Ce coup de feu, qui a été filmé et retransmis en direct sur Facebook, illustre à nouveau la dégradation de la situation dans l’ex-colonie britannique, qui vit depuis cinq mois sa plus grave crise politique depuis sa rétrocession à la Chine en 1997.

Sur la vidéo, on voit un policier essayant de maîtriser une personne à blouson blanc dans le quartier de Sai Wan Ho, dans le nord-est de l’île de Hong Kong, à un carrefour bloqué par des manifestants.

Un autre homme masqué, vêtu de noir, s’approche et le policier lui tire visiblement sur le torse. L’homme tombe au sol puis s’assoit en se tenant l’abdomen, tente de se relever avant d’être maîtrisé à terre par le policier.

Deux autres coups de feu retentissent. A côté d’eux, un autre policier immobilise au sol un autre manifestant en noir. La chaussée est maculée de traces de sang.

– “Ça n’a plus aucun sens” –

La police hongkongaise a indiqué qu’une personne avait été touchée par une balle, et les autorités hospitalières ont précisé qu’un homme de 21 ans avait été admis pour une blessure par balle.
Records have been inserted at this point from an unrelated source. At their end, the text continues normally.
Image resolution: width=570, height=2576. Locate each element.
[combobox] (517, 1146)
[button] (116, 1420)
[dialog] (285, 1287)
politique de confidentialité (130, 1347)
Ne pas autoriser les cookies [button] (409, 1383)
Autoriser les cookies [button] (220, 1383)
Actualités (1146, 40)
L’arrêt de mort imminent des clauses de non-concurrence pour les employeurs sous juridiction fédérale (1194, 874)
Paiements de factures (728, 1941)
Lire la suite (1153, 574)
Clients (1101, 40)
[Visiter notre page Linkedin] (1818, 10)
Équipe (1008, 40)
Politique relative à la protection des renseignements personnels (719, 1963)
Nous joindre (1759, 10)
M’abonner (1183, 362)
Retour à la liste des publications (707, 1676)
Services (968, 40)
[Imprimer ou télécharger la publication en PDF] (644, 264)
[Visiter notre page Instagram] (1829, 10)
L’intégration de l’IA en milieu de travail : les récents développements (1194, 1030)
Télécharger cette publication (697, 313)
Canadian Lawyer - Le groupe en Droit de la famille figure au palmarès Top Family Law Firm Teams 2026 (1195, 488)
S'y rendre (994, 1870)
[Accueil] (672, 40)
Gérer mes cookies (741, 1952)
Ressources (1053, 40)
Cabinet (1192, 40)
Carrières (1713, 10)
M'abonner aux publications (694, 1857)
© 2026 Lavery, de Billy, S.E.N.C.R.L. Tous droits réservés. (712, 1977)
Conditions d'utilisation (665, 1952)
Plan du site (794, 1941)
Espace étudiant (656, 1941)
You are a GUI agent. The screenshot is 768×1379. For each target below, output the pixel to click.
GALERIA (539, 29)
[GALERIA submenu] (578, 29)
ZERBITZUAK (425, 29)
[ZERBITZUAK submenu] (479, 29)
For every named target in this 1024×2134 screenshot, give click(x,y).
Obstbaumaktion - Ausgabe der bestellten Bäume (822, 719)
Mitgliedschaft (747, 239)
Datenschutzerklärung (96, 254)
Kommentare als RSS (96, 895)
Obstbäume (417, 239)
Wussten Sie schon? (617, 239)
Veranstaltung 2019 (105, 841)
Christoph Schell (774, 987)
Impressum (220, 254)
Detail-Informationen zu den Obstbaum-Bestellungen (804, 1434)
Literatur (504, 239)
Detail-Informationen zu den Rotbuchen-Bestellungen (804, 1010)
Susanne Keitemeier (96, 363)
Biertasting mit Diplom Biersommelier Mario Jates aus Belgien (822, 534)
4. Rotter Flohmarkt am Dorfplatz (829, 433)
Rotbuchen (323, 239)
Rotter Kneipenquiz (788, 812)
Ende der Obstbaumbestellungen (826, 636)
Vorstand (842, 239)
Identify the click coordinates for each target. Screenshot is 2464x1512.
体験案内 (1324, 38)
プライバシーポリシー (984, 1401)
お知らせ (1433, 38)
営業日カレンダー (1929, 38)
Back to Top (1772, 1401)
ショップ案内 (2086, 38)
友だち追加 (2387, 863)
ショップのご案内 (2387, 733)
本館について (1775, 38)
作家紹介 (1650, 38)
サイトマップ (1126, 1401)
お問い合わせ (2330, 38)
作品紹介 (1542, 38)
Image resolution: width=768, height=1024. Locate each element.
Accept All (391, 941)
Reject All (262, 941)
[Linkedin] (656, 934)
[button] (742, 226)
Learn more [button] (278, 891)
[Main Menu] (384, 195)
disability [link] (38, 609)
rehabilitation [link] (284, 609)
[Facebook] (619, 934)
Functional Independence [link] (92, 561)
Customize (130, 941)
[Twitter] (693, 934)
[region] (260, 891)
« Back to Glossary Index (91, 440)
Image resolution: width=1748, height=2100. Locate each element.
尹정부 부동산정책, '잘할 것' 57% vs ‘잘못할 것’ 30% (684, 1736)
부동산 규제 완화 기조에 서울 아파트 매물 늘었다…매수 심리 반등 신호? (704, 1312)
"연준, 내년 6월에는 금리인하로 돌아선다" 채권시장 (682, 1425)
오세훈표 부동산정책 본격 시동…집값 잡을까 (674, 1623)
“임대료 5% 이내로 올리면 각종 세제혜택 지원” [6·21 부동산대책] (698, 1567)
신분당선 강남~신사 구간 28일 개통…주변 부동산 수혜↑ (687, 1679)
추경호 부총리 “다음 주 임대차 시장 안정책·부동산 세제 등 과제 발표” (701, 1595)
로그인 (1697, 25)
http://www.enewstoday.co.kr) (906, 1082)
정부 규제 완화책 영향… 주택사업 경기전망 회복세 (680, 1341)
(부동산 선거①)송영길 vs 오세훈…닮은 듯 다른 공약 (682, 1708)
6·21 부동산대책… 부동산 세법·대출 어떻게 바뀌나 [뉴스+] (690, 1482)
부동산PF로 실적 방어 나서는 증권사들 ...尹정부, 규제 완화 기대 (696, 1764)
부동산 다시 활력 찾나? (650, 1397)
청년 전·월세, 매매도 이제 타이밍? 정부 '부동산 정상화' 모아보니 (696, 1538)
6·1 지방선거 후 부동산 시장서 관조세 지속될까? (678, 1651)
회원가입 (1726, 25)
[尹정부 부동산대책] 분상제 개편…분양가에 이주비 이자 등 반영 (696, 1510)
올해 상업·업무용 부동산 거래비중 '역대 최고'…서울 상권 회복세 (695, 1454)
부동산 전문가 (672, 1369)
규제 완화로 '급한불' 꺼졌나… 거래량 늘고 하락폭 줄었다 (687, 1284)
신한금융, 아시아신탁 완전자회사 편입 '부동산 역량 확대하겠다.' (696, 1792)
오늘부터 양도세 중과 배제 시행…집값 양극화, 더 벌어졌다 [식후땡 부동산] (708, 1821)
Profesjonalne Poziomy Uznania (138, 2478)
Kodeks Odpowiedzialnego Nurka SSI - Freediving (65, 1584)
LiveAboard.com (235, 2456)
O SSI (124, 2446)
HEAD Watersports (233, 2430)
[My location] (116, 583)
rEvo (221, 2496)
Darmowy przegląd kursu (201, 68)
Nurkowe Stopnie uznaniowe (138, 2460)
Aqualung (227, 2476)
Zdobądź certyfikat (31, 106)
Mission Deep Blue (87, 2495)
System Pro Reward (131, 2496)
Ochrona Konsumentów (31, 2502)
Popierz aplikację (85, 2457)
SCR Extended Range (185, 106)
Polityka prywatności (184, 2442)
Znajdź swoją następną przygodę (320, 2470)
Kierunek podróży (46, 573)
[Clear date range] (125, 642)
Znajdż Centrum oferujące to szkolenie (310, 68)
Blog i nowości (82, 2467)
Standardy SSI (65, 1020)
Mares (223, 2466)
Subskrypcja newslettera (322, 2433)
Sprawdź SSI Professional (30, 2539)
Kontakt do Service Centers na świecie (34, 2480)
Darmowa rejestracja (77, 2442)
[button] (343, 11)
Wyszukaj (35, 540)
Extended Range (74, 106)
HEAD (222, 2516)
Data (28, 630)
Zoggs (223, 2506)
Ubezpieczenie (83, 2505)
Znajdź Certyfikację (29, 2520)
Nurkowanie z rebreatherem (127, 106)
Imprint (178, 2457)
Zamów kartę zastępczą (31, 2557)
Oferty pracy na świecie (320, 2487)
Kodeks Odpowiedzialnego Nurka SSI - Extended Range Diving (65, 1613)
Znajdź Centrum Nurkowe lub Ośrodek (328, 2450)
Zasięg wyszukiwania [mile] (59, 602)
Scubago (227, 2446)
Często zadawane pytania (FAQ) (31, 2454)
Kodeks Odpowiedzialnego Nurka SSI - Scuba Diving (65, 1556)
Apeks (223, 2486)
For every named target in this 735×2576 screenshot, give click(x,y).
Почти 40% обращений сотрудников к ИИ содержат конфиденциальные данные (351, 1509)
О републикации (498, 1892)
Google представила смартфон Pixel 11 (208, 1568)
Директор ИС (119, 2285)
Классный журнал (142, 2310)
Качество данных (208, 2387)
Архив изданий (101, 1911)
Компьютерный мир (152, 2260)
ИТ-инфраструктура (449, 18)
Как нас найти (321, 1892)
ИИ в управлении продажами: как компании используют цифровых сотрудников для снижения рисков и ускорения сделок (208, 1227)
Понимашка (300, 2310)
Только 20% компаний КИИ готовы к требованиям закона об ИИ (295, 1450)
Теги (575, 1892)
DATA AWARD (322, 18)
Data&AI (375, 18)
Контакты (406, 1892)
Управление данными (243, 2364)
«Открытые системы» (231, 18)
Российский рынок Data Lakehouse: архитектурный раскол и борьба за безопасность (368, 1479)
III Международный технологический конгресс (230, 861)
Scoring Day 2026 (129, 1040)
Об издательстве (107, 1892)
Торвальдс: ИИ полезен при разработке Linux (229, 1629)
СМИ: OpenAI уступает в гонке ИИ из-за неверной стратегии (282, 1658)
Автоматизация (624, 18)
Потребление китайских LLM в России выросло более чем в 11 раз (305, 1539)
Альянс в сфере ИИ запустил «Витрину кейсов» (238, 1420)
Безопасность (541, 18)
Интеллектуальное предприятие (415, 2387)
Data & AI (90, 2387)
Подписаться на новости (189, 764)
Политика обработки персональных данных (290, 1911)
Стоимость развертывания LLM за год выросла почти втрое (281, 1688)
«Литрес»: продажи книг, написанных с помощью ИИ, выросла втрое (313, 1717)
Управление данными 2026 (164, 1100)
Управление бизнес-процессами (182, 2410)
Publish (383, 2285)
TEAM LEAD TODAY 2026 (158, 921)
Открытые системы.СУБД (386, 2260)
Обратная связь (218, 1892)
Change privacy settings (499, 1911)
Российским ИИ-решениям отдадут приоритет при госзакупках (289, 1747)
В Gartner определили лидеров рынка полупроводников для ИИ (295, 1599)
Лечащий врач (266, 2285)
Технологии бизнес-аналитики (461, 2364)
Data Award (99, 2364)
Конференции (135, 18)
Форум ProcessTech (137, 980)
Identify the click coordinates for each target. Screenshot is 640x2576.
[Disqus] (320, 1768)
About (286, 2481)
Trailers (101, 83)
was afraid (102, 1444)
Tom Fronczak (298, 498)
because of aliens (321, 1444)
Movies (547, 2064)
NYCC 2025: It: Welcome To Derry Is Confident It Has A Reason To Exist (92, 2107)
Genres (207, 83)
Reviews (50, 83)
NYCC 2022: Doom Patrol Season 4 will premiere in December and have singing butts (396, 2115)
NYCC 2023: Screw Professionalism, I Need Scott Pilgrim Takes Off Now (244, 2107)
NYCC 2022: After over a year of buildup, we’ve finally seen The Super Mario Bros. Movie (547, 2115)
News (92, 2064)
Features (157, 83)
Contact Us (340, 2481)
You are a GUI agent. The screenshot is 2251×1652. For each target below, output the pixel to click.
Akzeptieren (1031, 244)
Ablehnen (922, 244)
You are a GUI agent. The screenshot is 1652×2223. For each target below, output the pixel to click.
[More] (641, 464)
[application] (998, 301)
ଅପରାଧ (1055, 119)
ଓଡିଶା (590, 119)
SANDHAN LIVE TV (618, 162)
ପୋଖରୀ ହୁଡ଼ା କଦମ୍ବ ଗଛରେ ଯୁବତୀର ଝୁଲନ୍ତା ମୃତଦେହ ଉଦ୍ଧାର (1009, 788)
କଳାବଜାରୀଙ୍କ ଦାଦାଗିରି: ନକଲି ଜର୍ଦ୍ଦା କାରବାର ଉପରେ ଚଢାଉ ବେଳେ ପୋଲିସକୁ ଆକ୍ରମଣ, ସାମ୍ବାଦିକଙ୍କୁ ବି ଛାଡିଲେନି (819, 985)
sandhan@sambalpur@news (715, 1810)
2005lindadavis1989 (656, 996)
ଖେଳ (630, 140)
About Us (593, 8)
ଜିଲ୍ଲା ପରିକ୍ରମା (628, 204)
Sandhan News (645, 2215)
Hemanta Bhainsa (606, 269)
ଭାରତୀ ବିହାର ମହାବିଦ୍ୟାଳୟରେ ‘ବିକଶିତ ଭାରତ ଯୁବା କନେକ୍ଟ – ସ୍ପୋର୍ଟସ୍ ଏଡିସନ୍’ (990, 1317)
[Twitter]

En dépit de manifestations quasi quotidiennes depuis juin, et de plus en plus violentes, l’exécutif local comme le gouvernement chinois se sont refusé à toute concession aux manifestants qui demandent notamment des réformes démocratiques et une enquête sur le comportement de la police.

La fusillade de Sai Wan Ho, lundi, n’a fait qu’attiser une situation déjà explosive.

“Je ne comprends pas pourquoi la police se montre aussi brutale et s’en prend à des innocents. Ça n’a plus aucun sens. Je crois que cela échappe à tout contrôle”, a déclaré une informaticienne de 22 ans qui s’est présentée sous le nom de Chan, alors qu’elle rejoignait une manifestation à Sai Wan Ho.

La tension s’était encore accrue après le décès vendredi d’un homme de 22 ans, Alex Chow, tombé cinq jours plus tôt dans des circonstances floues d’un parking à étages lors d’affrontements dans le quartier de Tseung Kwan O (est).

Depuis lors, des veillées rassemblent quotidienntment des dizaines de milliers de personnes, notamment dans ce quartier résidentiel qui est depuis plusieurs semaines au coeur de la mobilisation.

– “Assassins!”, “Triades!” –

Un appel à la grève générale avait été lancé pour ce lundi. Et c’est très tôt dans la matinée, à l’heure de pointe, que plusieurs quartiers ont été le théâtre d’actions de blocage en tout genre.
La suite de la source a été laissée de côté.